Once you have a rectangle, smear about a tablespoon of the melted margarine over the dough; sprinkle cinnamon sugar liberally over that, going as far to the edges as you can (but again, it’s not rocket science, so don’t worry about being too precise here). Using both hands, roll the dough length-wise (i.e. start rolling one of the long sides towards the opposing long side. Gosh, there should be an easier way to explain this….you want a log that is the longer length, so a 12-15 inch log rather than a 6 inch log. Got it?). Again, you might get all stressed that this rolling thing is not going to work, since the dough is kind of sticky. Don’t worry. You might have a few little tears but keep rolling, using both hands at once so that the dough doesn’t pull back. Any tears will correct themselves in the end.

Slice into 1/2-3/4 inch slices, approximately. Place on a rimmed cookie or baking sheet, with one of the cut sides (cinnamony sides) up. Leave some space between each roll because they will puff up while baking. If you use an unrimmed sheet, the cinnamon-sugar might ooze out and fall onto your oven floor, causing an icky burning smell.

Bake at 350 for about 20-25 minutes, until golden and no longer moist on top.

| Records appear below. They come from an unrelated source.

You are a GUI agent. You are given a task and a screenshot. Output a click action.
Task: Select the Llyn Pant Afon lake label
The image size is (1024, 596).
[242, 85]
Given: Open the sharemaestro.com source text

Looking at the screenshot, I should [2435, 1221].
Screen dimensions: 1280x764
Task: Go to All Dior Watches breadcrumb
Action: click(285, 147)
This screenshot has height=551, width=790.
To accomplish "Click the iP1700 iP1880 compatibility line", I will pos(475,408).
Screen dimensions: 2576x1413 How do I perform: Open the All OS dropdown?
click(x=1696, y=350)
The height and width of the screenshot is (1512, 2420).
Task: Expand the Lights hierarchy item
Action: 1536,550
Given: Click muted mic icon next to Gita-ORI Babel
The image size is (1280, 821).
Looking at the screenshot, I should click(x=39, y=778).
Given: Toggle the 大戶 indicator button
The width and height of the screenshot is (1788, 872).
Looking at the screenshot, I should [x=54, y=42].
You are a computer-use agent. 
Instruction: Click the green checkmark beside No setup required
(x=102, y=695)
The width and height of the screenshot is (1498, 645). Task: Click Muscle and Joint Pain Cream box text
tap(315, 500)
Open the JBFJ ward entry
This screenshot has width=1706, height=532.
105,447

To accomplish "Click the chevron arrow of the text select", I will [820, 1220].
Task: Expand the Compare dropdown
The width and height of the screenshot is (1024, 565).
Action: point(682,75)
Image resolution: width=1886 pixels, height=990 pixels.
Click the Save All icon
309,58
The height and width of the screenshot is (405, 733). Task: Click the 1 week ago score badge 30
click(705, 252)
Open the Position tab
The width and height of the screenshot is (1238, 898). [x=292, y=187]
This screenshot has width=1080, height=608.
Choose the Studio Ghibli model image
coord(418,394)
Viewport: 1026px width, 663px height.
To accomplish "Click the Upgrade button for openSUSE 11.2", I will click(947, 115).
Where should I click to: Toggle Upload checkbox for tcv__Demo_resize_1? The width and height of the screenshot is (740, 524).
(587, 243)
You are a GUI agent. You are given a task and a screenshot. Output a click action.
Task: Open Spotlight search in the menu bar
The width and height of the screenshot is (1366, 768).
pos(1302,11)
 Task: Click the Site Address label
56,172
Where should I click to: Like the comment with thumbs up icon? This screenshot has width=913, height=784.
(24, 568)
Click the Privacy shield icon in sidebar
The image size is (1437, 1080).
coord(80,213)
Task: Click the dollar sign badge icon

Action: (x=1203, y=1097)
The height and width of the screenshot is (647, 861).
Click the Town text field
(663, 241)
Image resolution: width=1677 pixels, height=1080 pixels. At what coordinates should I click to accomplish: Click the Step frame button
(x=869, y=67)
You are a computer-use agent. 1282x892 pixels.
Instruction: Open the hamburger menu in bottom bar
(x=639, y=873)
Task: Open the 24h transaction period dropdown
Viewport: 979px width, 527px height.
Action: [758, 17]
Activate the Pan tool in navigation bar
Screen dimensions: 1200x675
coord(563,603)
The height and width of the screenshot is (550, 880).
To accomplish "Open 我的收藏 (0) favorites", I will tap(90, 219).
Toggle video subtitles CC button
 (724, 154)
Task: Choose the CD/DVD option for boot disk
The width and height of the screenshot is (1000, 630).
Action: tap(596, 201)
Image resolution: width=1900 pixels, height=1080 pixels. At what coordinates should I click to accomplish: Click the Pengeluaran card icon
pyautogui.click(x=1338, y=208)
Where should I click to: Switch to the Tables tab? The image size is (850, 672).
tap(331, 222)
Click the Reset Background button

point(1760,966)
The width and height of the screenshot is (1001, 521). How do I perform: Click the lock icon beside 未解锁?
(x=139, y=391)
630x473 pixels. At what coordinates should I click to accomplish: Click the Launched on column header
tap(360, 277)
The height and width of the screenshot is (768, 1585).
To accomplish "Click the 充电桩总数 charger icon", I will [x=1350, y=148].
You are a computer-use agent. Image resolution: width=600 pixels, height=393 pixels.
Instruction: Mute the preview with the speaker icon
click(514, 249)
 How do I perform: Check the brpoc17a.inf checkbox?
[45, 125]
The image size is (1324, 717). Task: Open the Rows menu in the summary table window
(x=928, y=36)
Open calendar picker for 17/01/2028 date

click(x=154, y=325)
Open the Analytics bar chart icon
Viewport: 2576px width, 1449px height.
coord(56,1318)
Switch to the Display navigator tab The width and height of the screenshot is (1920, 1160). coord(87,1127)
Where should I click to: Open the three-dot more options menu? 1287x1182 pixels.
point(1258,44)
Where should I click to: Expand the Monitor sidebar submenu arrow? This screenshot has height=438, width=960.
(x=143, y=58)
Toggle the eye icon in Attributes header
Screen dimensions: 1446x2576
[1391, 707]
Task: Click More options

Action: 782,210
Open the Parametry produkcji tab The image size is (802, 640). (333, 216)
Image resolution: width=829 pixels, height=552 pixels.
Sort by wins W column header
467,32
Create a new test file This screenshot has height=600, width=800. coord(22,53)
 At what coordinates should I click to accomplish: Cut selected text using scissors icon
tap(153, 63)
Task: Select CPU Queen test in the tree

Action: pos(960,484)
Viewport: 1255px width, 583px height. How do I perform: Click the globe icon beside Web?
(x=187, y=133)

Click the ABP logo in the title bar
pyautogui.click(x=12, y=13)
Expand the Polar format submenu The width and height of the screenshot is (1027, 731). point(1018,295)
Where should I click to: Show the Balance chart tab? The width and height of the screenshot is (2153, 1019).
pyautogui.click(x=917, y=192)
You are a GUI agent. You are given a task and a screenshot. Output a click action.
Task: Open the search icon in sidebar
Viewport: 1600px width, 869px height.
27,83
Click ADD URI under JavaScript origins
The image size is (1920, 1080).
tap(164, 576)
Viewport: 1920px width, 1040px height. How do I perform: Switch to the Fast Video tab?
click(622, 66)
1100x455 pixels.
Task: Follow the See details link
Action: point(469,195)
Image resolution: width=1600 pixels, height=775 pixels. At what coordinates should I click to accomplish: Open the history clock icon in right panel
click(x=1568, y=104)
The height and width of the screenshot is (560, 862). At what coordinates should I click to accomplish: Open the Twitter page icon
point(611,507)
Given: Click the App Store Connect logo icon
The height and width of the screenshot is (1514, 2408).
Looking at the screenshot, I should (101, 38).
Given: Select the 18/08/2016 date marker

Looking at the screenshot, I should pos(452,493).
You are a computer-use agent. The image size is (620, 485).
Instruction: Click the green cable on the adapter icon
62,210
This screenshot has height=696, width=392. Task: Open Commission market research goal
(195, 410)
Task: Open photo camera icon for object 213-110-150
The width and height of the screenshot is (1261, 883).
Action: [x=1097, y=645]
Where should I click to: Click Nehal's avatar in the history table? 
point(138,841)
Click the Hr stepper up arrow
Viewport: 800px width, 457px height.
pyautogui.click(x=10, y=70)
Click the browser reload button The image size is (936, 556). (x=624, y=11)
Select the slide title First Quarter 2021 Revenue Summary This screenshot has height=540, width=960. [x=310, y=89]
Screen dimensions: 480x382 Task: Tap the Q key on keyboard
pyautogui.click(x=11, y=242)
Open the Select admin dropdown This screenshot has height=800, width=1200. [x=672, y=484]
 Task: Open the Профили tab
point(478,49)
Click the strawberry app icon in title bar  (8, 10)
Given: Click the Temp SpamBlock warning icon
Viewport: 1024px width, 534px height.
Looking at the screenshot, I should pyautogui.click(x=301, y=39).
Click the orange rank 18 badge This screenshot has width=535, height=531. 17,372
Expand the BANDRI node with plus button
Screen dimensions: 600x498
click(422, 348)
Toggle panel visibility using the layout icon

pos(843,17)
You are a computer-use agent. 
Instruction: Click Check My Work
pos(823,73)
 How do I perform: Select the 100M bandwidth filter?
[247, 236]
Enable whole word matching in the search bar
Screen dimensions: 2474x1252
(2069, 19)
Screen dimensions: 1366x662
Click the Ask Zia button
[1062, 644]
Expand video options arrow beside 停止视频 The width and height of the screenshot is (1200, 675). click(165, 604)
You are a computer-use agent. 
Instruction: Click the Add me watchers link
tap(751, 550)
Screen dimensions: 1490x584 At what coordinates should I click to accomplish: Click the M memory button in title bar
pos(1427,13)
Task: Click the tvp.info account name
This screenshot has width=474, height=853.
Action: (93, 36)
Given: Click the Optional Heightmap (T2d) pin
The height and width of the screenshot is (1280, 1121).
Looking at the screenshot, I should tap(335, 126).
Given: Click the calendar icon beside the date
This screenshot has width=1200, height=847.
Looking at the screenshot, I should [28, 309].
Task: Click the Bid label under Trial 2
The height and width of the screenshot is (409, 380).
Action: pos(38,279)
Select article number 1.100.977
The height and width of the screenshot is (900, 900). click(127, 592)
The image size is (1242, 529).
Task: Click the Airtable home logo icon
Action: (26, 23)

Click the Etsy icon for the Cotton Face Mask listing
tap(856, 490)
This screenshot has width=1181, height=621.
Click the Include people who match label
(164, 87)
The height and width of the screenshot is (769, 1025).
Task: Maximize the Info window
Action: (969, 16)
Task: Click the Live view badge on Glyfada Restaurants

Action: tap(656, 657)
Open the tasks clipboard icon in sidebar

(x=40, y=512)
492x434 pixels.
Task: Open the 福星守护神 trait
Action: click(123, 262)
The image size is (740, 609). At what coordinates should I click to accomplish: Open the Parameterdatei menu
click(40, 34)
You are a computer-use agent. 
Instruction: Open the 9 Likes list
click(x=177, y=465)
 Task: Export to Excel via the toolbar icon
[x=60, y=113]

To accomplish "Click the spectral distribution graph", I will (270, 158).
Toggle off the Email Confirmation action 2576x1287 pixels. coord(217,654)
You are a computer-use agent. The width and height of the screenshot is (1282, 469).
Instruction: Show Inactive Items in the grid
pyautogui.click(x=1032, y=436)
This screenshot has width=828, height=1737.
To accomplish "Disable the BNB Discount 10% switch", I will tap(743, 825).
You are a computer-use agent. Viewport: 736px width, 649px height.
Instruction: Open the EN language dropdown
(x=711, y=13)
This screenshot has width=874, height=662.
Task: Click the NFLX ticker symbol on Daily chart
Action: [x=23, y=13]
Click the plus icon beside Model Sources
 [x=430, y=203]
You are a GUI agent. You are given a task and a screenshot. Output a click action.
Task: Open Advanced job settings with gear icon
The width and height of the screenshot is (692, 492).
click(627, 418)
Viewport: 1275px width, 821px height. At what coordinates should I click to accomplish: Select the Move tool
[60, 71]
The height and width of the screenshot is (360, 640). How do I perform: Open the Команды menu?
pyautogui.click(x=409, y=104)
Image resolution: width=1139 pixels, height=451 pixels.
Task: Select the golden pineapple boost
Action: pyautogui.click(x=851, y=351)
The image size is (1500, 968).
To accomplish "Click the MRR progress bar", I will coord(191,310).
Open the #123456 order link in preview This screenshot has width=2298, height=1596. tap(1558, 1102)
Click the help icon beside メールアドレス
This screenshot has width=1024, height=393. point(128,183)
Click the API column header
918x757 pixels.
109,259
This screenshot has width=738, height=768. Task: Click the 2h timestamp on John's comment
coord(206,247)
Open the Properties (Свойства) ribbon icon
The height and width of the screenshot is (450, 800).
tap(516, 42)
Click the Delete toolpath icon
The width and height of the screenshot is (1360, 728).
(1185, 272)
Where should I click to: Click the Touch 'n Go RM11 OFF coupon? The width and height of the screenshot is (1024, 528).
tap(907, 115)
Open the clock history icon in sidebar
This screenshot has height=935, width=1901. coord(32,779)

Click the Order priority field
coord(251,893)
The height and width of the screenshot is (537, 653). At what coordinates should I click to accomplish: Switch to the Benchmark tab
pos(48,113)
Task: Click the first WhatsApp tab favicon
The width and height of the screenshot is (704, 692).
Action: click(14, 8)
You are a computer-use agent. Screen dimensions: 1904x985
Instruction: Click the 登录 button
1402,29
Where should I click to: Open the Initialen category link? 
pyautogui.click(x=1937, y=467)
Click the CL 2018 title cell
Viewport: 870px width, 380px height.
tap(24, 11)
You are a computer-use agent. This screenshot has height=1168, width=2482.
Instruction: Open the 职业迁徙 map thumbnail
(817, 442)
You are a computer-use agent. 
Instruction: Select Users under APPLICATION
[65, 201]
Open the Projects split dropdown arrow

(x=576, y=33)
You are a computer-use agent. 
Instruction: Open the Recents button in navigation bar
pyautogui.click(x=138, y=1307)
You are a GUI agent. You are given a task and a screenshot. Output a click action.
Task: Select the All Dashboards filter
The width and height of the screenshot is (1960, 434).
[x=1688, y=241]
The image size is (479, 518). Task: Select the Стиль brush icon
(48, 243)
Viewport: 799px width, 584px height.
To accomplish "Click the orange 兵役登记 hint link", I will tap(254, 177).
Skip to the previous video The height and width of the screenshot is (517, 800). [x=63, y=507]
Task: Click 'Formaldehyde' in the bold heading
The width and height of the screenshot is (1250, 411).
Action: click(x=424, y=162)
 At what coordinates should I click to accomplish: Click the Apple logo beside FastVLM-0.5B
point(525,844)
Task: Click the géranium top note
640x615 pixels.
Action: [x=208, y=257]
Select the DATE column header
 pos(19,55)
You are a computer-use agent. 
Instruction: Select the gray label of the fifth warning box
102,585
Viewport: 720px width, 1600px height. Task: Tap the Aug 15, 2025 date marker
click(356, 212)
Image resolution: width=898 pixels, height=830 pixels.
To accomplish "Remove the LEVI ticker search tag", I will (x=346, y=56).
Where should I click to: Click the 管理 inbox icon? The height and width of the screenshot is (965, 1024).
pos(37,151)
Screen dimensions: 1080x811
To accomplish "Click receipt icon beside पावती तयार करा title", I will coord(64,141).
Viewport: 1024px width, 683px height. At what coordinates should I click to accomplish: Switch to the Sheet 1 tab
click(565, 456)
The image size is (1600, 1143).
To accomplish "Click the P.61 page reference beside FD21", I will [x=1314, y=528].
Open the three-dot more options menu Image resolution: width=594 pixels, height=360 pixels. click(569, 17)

Mix frosting ingredients; you want the frosting not too runny; thick enough that it will stay on the rolls instead of dripping off (but some drips are good), but runny enough to spread.

When they come out of the oven, frost with the frosting. Cool in the pans. Enjoy.

These would also be good with orange icing (using OJ instead of soy milk in the frosting) but alas, we did not have any OJ on hand.

Question: if you’re an exerciser, do you use an Ipod when working out? I got through my first marathon and first 2 half-marathons without an Ipod (for either the races or training). Now, however, I’m pretty darn dependent on my Ipod. I can survive without it for shorter runs, but those lonely country roads get awfully long without some music or podcasts to accompany me. Is anyone similarly addicted? I read about the beauty of being alone with one’s thoughts during a run; I love that idea in theory, but in practice, it only works for me for about the first 5 miles.